Records drawn from a data source:
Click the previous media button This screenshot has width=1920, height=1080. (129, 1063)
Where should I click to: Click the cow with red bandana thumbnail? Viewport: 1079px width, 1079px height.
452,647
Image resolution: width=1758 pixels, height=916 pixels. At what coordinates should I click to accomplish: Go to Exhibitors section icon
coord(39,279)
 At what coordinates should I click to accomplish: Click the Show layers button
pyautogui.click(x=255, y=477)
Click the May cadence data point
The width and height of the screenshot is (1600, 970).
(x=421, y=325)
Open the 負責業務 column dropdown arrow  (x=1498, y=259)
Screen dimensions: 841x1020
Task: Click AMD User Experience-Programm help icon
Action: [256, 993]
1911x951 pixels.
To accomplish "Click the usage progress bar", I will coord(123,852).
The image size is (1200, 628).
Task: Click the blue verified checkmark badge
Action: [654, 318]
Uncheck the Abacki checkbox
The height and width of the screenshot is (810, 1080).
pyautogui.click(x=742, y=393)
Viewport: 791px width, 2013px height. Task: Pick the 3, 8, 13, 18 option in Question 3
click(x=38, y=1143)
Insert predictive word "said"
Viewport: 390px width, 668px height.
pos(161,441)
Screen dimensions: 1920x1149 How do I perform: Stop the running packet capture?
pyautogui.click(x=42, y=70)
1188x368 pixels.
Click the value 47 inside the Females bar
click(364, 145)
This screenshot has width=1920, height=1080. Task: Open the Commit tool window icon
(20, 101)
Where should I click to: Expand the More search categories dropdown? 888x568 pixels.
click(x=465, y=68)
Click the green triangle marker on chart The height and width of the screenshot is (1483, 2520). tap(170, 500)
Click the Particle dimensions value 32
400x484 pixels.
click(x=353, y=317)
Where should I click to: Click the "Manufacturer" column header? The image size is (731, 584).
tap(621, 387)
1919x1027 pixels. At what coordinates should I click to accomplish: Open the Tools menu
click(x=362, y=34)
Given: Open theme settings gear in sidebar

◆ **Work required**: Reproduce all of the records above line by line, leaving every character unchanged.

◆ **Solution for this problem**:
Click the previous media button This screenshot has width=1920, height=1080. (129, 1063)
Where should I click to: Click the cow with red bandana thumbnail? Viewport: 1079px width, 1079px height.
452,647
Image resolution: width=1758 pixels, height=916 pixels. At what coordinates should I click to accomplish: Go to Exhibitors section icon
coord(39,279)
 At what coordinates should I click to accomplish: Click the Show layers button
pyautogui.click(x=255, y=477)
Click the May cadence data point
The width and height of the screenshot is (1600, 970).
(x=421, y=325)
Open the 負責業務 column dropdown arrow  (x=1498, y=259)
Screen dimensions: 841x1020
Task: Click AMD User Experience-Programm help icon
Action: [256, 993]
1911x951 pixels.
To accomplish "Click the usage progress bar", I will coord(123,852).
The image size is (1200, 628).
Task: Click the blue verified checkmark badge
Action: [654, 318]
Uncheck the Abacki checkbox
The height and width of the screenshot is (810, 1080).
pyautogui.click(x=742, y=393)
Viewport: 791px width, 2013px height. Task: Pick the 3, 8, 13, 18 option in Question 3
click(x=38, y=1143)
Insert predictive word "said"
Viewport: 390px width, 668px height.
pos(161,441)
Screen dimensions: 1920x1149 How do I perform: Stop the running packet capture?
pyautogui.click(x=42, y=70)
1188x368 pixels.
Click the value 47 inside the Females bar
click(364, 145)
This screenshot has width=1920, height=1080. Task: Open the Commit tool window icon
(20, 101)
Where should I click to: Expand the More search categories dropdown? 888x568 pixels.
click(x=465, y=68)
Click the green triangle marker on chart The height and width of the screenshot is (1483, 2520). tap(170, 500)
Click the Particle dimensions value 32
400x484 pixels.
click(x=353, y=317)
Where should I click to: Click the "Manufacturer" column header? The image size is (731, 584).
tap(621, 387)
1919x1027 pixels. At what coordinates should I click to accomplish: Open the Tools menu
click(x=362, y=34)
Given: Open theme settings gear in sidebar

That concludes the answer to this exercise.